Using JWST's advanced infrared imaging, the study reveals that galaxy sizes at cosmic noon are smaller in the rest-frame near-infrared than in optical wavelengths, indicating more compact mass profiles than previously observed.

Contribution

This work provides the first direct measurements of galaxy sizes at 4.4μm at high redshift, showing significant differences from optical sizes and highlighting the importance of infrared data for understanding galaxy structure.

Findings

Galaxy half-light radii are ~8% smaller at 4.4μm than at 1.5μm.

Massive galaxies (~10^11 M_sun) are ~25% smaller in the infrared.
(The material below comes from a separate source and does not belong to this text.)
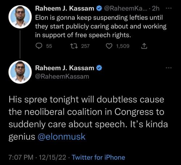This screenshot has width=181, height=165.
Task: Tap the share upload icon
Action: [x=144, y=46]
Rest-frame infrared sizes suggest more compact mass profiles than optical measurements.

Abstract

Galaxy sizes and their evolution over cosmic time have been studied for decades and serve as key tests of galaxy formation models. However, at $z\gtrsim1$ these studies have been limited by a lack of deep, high-resolution rest-frame infrared imaging that accurately traces galaxy stellar mass distributions. Here, we leverage the new capabilities of the James Webb Space Telescope to measure the 4.4$\mu$m sizes of ${\sim}1000$ galaxies with $\log{\rm{M}_*/\rm{M}_\odot}\ge9$ and $1.0\le z \le 2.5$ from public CEERS imaging in the EGS deep field. We compare the sizes of galaxies measured from NIRCam imaging at 4.4$\mu$m ($\lambda_{\mathrm{rest}}\sim1.6\mu $m) with sizes measured at $1.5\mu$m ($\lambda_{\mathrm{rest}}\sim5500$A). We find that, on average, galaxy half-light radii are $\sim8$% smaller at 4.4$\mu$m than 1.5$\mu$m in this sample. This size difference is markedly stronger at higher stellar masses and redder rest-frame $V-J$ colors: galaxies with ${\rm M}_* \sim 10^{11}\,{\rm M}_\odot$ have 4.4$\mu$m sizes that are $\sim 25$% smaller than their 1.5$\mu$m sizes. Our results indicate that galaxy mass profiles are significantly more compact than their rest-frame optical light profiles at cosmic noon, and demonstrate that spatial variations in age and attenuation are important, particularly for massive galaxies. The trend that we find here impacts our understanding of the size growth and evolution of galaxies, and suggests that previous studies based on rest-frame optical light may not have captured the mass-weighted structural evolution of galaxies. This paper represents a first step towards a new understanding of the morphologies of early massive galaxies enabled by JWST's infrared window into the distant universe.